Pria Mengaku Hacker Bjorka Akui Jual Data Nasabah Bank karena Faktor Ekonomi
·waktu baca 2 menit

Direktorat Reserse Siber Polda Metro Jaya mengungkap motif WFT (22) pemuda yang mengaku hacker Bjorka dan mengeklaim memiliki data 4,9 juta nasabah bank swasta.
Polisi menyebut, motif pelaku adalah masalah ekonomi, meski sejauh ini pemerasan yang direncanakan belum terjadi.
“Motivasinya masalah uang. Jadi motifnya masalah kebutuhan. Segala sesuatu yang dikerjakan sementara yang kita temukan adalah untuk mencari uang,” kata Kasubdit IV Ditsiber Polda Metro Jaya AKBP Herman Edco dalam konferensi pers di Mapolda Metro Jaya, Kamis (2/10).
Hanya Lulusan SMK
Wadirsiber Polda Metro Jaya AKBP Fian Yunus menambahkan, latar belakang WFT ternyata bukan seorang ahli komputer.
“Yang bersangkutan ini bukan ahli IT, hanya orang yang tidak lulus SMK. Namun sehari-hari secara otodidak dia selalu mempelajari IT, melalui komunitas-komunitas media sosial,” ujar Fian.
Polisi mendapati bahwa sejak 2020, WFT aktif di forum dark web dan mulai menjual data-data pribadi. Pengakuannya, sekali menjual data ia bisa mendapat bayaran puluhan juta rupiah dalam bentuk cryptocurrency.
“Hasil pendalaman dari pemeriksaan yang kita lakukan terhadap tersangka bahwa yang bersangkutan ini sudah melakukan aktivitas di media sosial dan mengaku sebagai Bjorka sejak tahun 2020,” ujar Kasubdit IV Ditseber Polda Metro Jaya, AKBP Herman Edco.
Kasus ini kembali menyeret nama Bjorka yang sempat bikin heboh Indonesia pada 2022. Kala itu, hacker anonim itu menyebarkan data pribadi pejabat hingga dokumen rahasia negara. Presiden Jokowi bahkan membentuk tim tanggap darurat yang terdiri dari BSSN, Kominfo, Polri, dan BIN untuk memburu Bjorka.

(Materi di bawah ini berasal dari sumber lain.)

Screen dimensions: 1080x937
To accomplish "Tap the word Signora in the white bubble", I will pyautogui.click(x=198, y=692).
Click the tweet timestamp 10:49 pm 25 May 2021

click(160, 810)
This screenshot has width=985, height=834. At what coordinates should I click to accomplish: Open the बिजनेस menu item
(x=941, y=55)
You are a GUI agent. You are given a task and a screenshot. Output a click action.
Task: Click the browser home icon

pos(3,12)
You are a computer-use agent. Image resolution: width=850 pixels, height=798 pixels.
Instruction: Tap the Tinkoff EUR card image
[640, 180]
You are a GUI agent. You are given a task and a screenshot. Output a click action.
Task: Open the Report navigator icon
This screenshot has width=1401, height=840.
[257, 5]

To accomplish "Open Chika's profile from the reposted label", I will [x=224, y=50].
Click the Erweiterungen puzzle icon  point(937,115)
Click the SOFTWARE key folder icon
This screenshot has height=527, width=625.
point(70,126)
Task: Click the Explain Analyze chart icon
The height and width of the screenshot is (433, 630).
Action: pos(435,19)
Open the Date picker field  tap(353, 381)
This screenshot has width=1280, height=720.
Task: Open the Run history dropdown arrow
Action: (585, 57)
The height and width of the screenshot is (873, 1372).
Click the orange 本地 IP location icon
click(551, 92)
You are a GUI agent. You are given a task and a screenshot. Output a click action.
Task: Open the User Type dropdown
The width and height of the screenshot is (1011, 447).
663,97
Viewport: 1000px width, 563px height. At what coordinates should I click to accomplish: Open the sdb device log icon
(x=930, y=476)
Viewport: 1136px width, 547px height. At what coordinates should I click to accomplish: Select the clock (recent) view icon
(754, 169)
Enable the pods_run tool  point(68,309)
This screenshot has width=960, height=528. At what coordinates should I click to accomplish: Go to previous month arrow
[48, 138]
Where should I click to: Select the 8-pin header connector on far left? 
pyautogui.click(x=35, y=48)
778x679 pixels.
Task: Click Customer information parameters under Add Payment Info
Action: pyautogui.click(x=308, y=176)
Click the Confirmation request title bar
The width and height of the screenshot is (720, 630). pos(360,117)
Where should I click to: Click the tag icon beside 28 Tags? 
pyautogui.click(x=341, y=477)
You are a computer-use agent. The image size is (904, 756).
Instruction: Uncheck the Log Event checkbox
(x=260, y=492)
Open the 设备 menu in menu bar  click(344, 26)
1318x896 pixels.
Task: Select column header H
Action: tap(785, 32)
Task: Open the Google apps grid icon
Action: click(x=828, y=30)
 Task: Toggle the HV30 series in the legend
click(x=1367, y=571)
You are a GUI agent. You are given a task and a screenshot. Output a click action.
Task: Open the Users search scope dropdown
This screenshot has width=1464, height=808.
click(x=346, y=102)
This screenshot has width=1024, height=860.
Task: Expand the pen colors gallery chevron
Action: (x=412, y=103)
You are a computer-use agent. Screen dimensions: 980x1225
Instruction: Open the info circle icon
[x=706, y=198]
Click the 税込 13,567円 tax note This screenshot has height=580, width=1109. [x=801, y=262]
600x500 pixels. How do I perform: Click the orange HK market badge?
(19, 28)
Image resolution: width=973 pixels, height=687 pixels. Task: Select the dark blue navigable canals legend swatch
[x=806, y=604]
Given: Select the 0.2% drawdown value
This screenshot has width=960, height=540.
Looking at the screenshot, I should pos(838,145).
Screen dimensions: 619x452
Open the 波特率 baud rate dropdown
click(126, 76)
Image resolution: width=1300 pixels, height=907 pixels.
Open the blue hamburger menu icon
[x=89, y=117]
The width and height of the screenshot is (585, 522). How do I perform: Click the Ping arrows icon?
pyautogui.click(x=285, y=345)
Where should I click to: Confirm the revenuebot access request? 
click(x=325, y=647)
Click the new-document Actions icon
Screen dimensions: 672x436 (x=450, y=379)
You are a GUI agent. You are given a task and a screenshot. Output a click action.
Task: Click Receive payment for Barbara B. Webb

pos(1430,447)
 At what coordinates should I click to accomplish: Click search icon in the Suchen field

Polri sempat menangkap pemuda asal Madiun, Muhammad Agung Hidayatullah (21), yang diduga Bjorka. Namun belakangan terungkap bahwa ia hanya pembuat channel Telegram untuk memuat unggahan Bjorka.
Kini, meski WFT mengaku sebagai Bjorka, polisi masih mendalami peran dan motifnya lebih jauh.
“Kami sampaikan juga pengembangan dari perkara ini yang masih kita telusuri,” ujar herman.